By BroadCasting & Cable Staff -- Broadcasting & Cable, 8/13/2000 8:00:00 PM

In the aftermath of the high-profile spate of school shootings, many politicians jumped on the blame-the-media bandwagon. Sen. Joseph Lieberman was not one of them. He was already driving it.

Now he is campaigning for a position that would give him plenty of time and opportunity to step up his campaign. Al Gore made fighting pollution a centerpiece of his vice presidency. The prospect of a Vice President Lieberman stumping to stamp out what he brands as cultural pollution is disturbing to those who might not see eye-to-offended eye with him, and even to those who do but think it bad precedent to use the government's big stick to impose its moral standard on others. It is one thing for citizens to lobby for or against types of programming; it is another for government officials to incite them and to suggest the government is on their side.

Hollywood is generally playing down Lieberman's attacks, framing him as a voice calling them to the angels of their better nature rather than a censor ready to damn them with legislation. We hope they are right, but by most accounts he believes deeply in his attacks on popular culture. That's more troublesome than simply a weathervane pointing in the direction of the prevailing political winds.

As a legislator, Lieberman has been more than just talk. Invoking the public-interest standard and the interests of children, he has advocated codes of conduct for TV and suggested tying content to license renewals. Likening media companies to tobacco companies, he voted for a law that would have banned violent TV programming during the day. In short, he is comfortable using his bully pulpit to bully the media into following his lead on content. In combination with the new family-values candidate, Al Gore, this ticket could prove a nightmare for TV and radio programmers.

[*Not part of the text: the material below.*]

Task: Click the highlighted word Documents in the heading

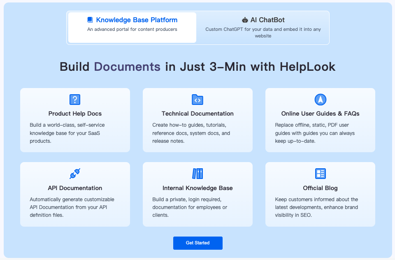Action: pos(127,67)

Talking about political weather vanes, candidate Gore was looking the part last week when he joined the DNC in turning his back on one of his own party, Rep. Loretta Sanchez of California, for hosting a fundraiser at the Playboy mansion. Forget that the media company is run by a smart, savvy woman or that its top executives have never turned a deaf-bunny ear to the party's pleas for money, the Democrats are hanging Sanchez out to dry in their attempt to outmoralize the Moral Majority. Since when did becoming a centrist mean joining with would-be censors from the other side? The Clinton sex scandal was bad, but reacting to it by recasting themselves into finger-wagging puritans makes Democrats look like hypocrites desperate to win an election. If they succeed, the media can only hope this is merely old-fashioned grandstanding and not new-fashion policy.